We need to remove these suspended parcticles because they cause scattering and to some extent blocking of the UV light that the fluorometer produces. In my July 13 journal I mention that this UV light will cause certain materials such as our dye to give off light or fluoresce. When the UV light is scattered the scattered light interferes with the sensor and prevents it from giving an accurate readout. To some extent the parcticles also absorb or block the UV from hitting all the dye molecules. The more molecules that are exposed, the more fluorescence will be produced. A somewhat impure sample would produce less fluorescence than the same sample after filtering due to this interference.
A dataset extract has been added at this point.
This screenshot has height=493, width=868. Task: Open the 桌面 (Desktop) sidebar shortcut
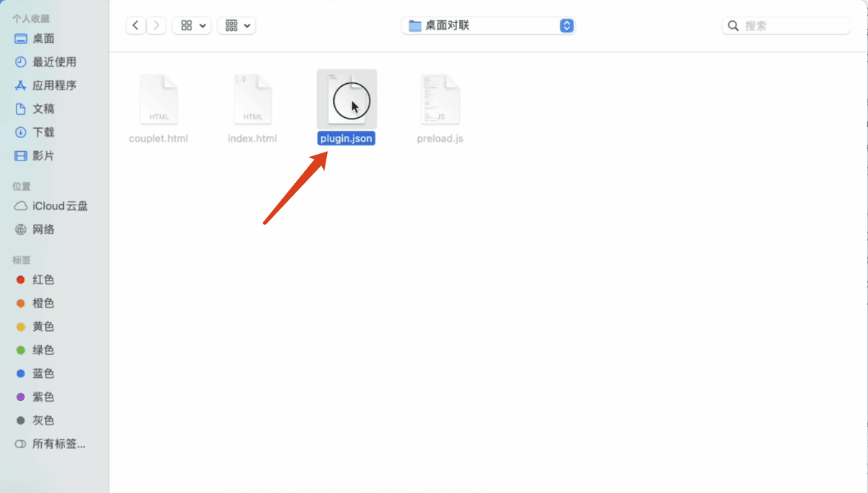[x=41, y=38]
Obviously we want to have all samples free from these problems that would give inaccurate results. Hopefully tomorrow we will be able to finish the analysis and get some good results.

Marvin Giesting


This is just part of a huge boulder I saw yesterday on my hike back from reprograming the Little River ISCO. It was maybe eight feet wide and twelve long and six feet thick. You can see scratches all over its surface from being scraped by other rocks as it was moved along by the glacier. All these scratches produced lots of small parcticles and sediment that easily wash out in the subglacial drainage system to give the stream here a gray color. Other colors of rock will of course produce a different color of sediment but this is the predominant color of the rocks in the Chugach Mountains.


This is water at North Vent and shows the color of the glacial flour in the streams flowing out of the Matanuska Glacier. I have seen streams with other colors coming down from the Talkeetna Mountains to the north on our way back and forth to the grocery store. The color depends on the predominant rock type in the source mountains that the glacier scours. It's interesting to see where streams with different colors meet. The resulting stream is half and half for awhile until the mixing is complete.